* **What you should do**
Can you copy out the data below word for word, from the line with "Screen dimensions: 761x533" to the line with "coord(18,98)", including both of those lines and nothing else?

-- start Data shown --

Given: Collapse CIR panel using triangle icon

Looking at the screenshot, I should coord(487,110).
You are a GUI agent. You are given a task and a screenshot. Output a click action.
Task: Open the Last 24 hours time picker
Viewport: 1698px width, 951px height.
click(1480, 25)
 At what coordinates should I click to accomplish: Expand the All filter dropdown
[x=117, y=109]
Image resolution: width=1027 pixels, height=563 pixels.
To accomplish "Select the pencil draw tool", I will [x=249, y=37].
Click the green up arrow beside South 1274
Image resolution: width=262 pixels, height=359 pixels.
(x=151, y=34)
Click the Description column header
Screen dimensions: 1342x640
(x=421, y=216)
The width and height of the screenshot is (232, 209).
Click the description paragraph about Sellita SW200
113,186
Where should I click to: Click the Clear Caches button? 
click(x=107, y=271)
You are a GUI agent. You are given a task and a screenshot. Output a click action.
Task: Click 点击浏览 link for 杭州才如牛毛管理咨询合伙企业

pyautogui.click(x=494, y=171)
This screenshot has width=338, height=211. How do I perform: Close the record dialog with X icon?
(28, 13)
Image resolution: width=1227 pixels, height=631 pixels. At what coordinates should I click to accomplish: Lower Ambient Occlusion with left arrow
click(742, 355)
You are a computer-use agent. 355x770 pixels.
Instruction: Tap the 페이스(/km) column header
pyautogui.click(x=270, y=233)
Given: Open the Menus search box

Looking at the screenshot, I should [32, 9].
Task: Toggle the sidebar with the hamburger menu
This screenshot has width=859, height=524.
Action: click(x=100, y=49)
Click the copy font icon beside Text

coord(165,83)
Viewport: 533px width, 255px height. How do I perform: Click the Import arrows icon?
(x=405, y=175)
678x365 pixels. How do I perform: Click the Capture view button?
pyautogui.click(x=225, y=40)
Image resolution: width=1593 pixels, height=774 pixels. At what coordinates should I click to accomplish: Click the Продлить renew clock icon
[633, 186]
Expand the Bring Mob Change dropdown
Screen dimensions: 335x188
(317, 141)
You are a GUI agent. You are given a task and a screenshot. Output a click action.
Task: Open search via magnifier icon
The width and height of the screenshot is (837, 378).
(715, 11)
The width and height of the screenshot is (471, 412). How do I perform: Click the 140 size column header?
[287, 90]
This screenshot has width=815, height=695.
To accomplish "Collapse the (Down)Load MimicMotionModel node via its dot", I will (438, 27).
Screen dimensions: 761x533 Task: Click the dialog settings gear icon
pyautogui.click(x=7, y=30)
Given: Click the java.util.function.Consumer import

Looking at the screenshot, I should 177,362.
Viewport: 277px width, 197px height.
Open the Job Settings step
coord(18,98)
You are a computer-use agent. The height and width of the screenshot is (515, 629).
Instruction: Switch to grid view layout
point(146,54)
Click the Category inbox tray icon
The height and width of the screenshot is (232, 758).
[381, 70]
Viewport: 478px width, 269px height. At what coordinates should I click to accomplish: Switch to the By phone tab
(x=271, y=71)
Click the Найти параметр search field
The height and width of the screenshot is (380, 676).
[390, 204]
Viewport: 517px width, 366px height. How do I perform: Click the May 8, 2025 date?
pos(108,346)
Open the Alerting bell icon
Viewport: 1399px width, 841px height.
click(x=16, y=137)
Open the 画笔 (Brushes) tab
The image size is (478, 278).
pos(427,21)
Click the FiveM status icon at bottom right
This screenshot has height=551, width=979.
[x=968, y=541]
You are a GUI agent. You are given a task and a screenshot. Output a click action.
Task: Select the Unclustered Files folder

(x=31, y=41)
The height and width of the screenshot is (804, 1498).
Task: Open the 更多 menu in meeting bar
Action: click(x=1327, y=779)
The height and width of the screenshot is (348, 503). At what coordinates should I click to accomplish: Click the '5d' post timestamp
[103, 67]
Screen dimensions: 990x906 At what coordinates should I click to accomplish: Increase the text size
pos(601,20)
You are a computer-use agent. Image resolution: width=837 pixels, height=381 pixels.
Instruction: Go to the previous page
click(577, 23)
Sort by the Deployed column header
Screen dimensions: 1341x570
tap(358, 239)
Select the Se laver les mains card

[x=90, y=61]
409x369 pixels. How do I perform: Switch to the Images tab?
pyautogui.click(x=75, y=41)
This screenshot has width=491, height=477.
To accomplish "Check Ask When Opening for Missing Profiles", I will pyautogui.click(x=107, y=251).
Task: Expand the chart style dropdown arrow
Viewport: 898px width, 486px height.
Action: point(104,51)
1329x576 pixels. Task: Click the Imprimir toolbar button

-- end Data shown --

* **Completed exercise**
Screen dimensions: 761x533 Task: Click the dialog settings gear icon
pyautogui.click(x=7, y=30)
Given: Click the java.util.function.Consumer import

Looking at the screenshot, I should 177,362.
Viewport: 277px width, 197px height.
Open the Job Settings step
coord(18,98)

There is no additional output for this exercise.